103 results about "Sacubitril" patented technology

The invention discloses a preparation method of one of components of a novel antihypertensive drug LCZ696, namely, sacubitril (sacubitril, AHU-377, I). The method comprises the following preparation steps: carrying out cyclization, addition, debenzylation, ring opening, esterification, amidation and the like on a chiral induciton reagent (S)-1-(alpha-aminobenzyl)-2-naphthol (S-betti Base) and 2R-methyl-4-oxo-butyric acid to prepare the sacubitril (I). The preparation method is available in raw materials, concise in process, economic and environmentally friendly, and is suitable for industrial production.

The invention provides sacubitril derivatives and medicine compositions, preparation methods and application thereof and belongs to the fields of medicine compounds and preparation thereof.
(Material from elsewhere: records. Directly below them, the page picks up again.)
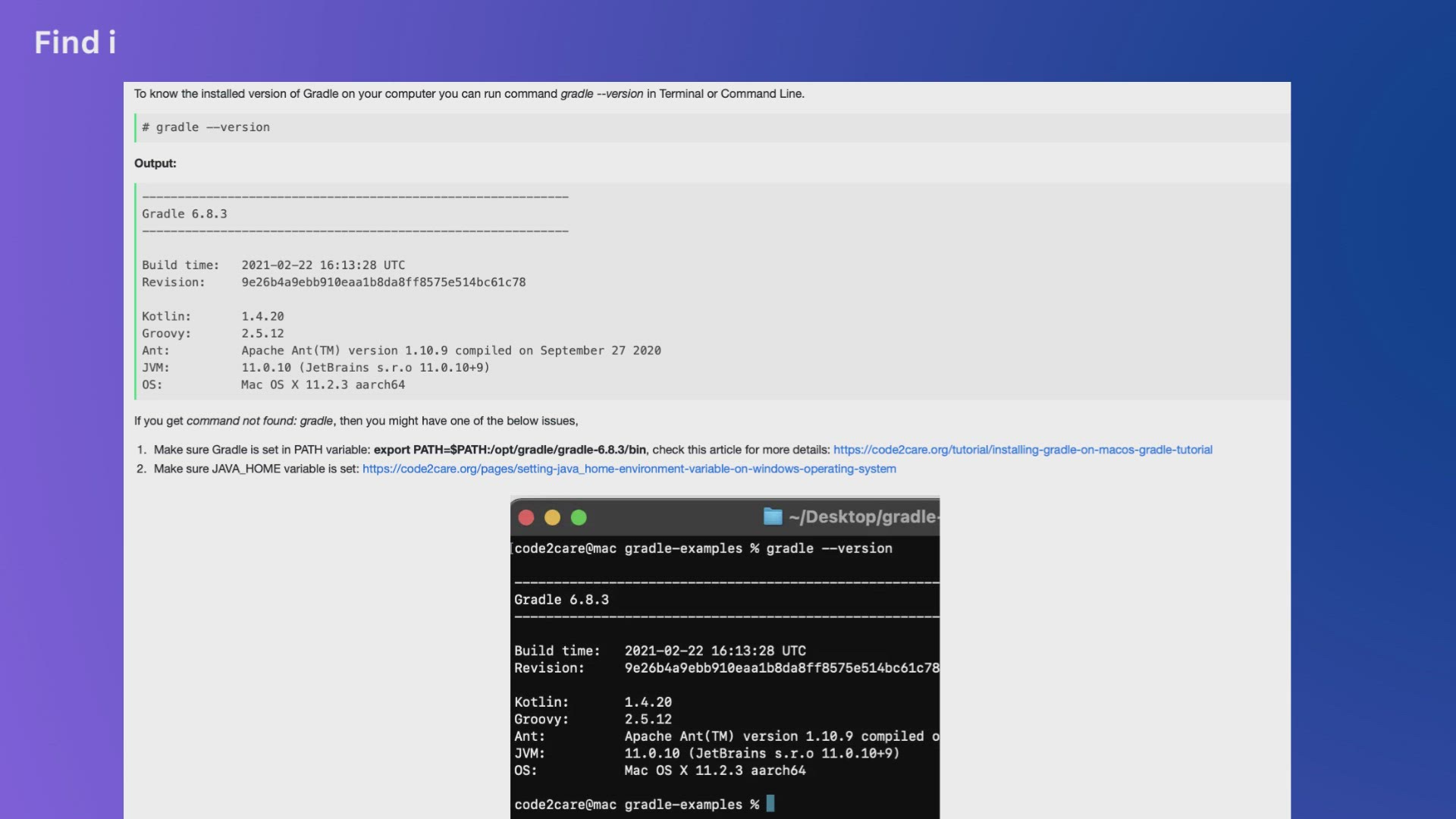Click the yellow minimize dot in terminal

tap(552, 518)
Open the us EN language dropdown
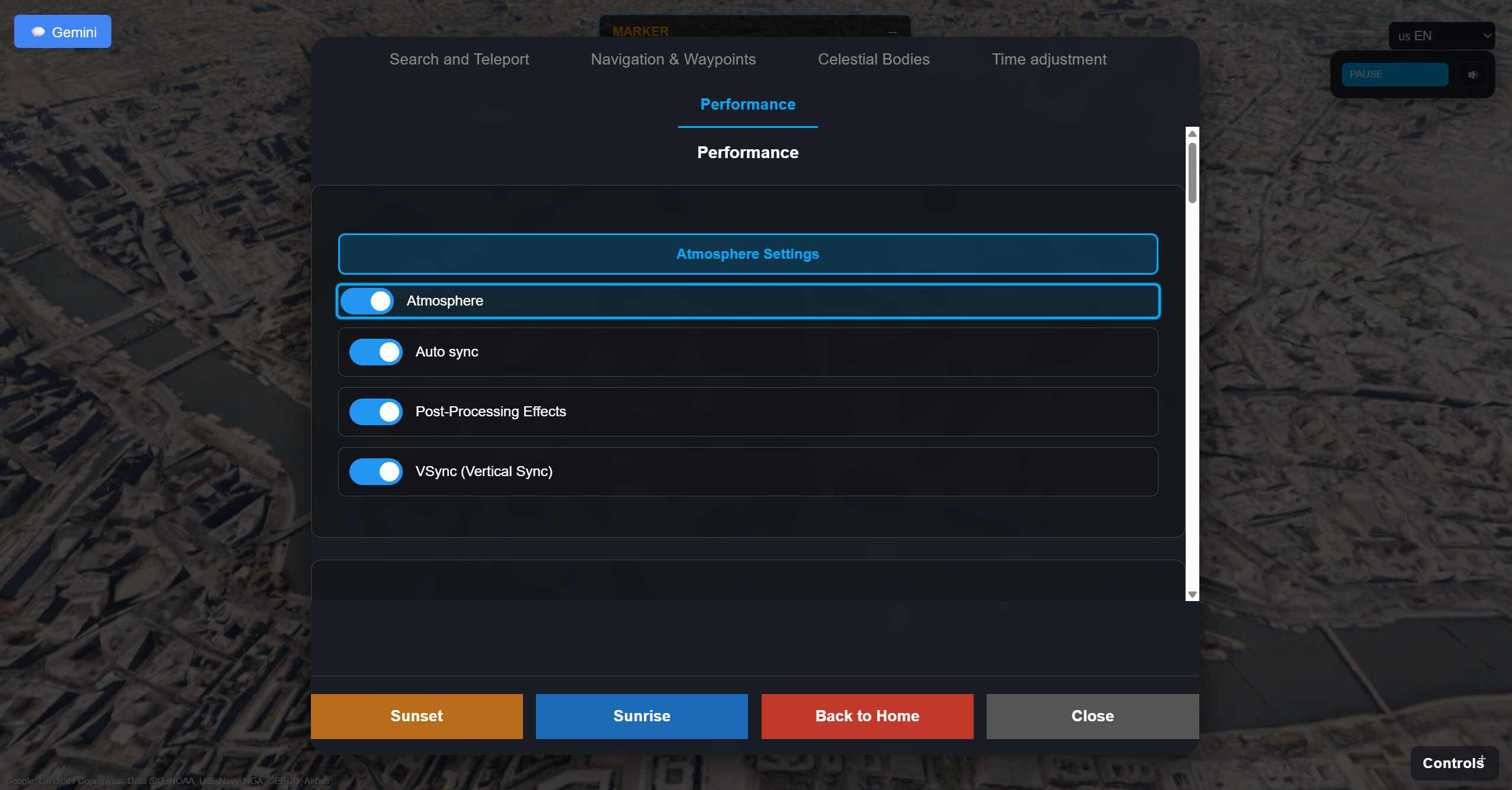 click(x=1442, y=36)
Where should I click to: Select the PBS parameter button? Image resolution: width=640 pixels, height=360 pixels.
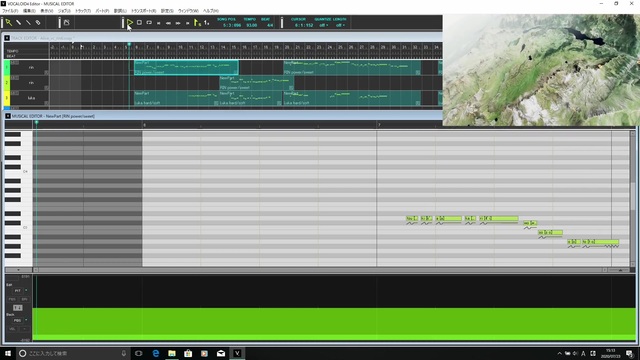(x=12, y=299)
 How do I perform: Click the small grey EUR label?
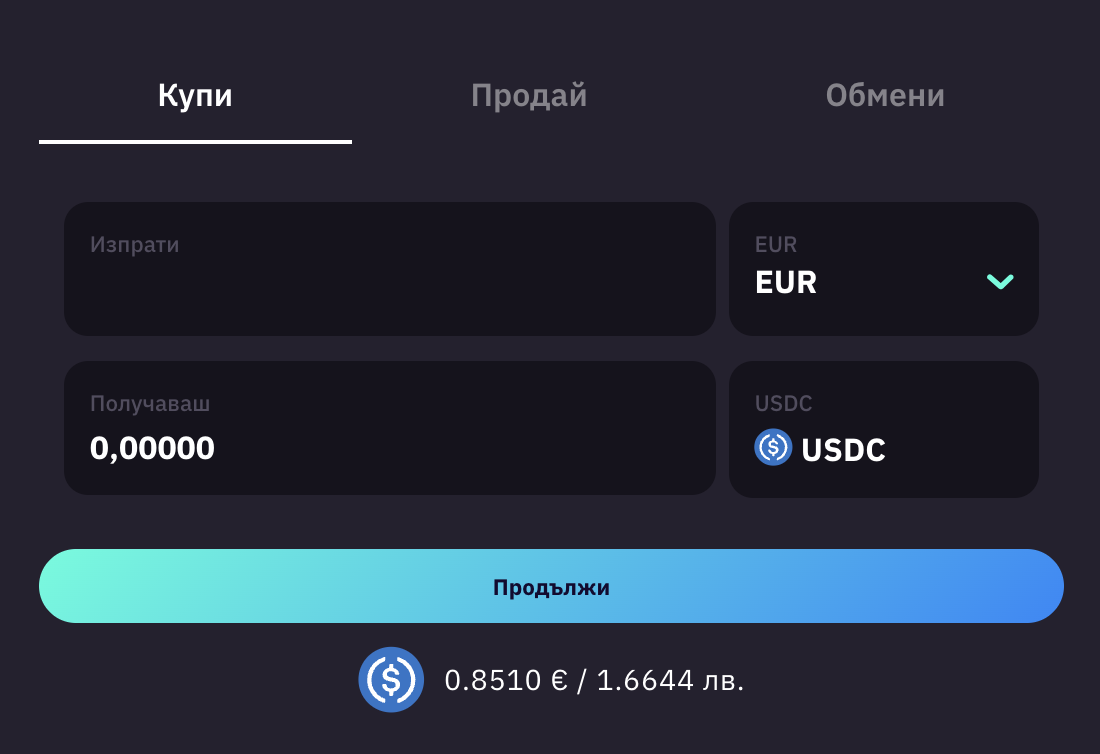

The sacubitril derivatives comprise sacubitril lithium salt, sacubitril kali salt, sacubitril magnesium salt, sacubitril calcium salt, sacubitril strontium salt, sacubitril zinc salt, sacubitril ferric salt, sacubitril ammonium salt, sacubitril diethylamine salt, sacubitril ethylenediamine salt, sacubitril piperazine salt, sacubitril N-(2-ethoxyl)-pyrrolidine salt, sacubitril choline salt, sacubitril cholamine salt, sacubitril diethanol amine salt, sacubitril triethanolamine salt, sacubitril tromethamine salt, sacubitril meglumine salt, sacubitril diisopropylamine salt, sacubitril tert-butylamine salt, sacubitril N, N'-bis-benzyl ethylenediamine salt, sacubitril L-lysine salt, sacubitril L-arginine salt or sacubitril L-histidine salt.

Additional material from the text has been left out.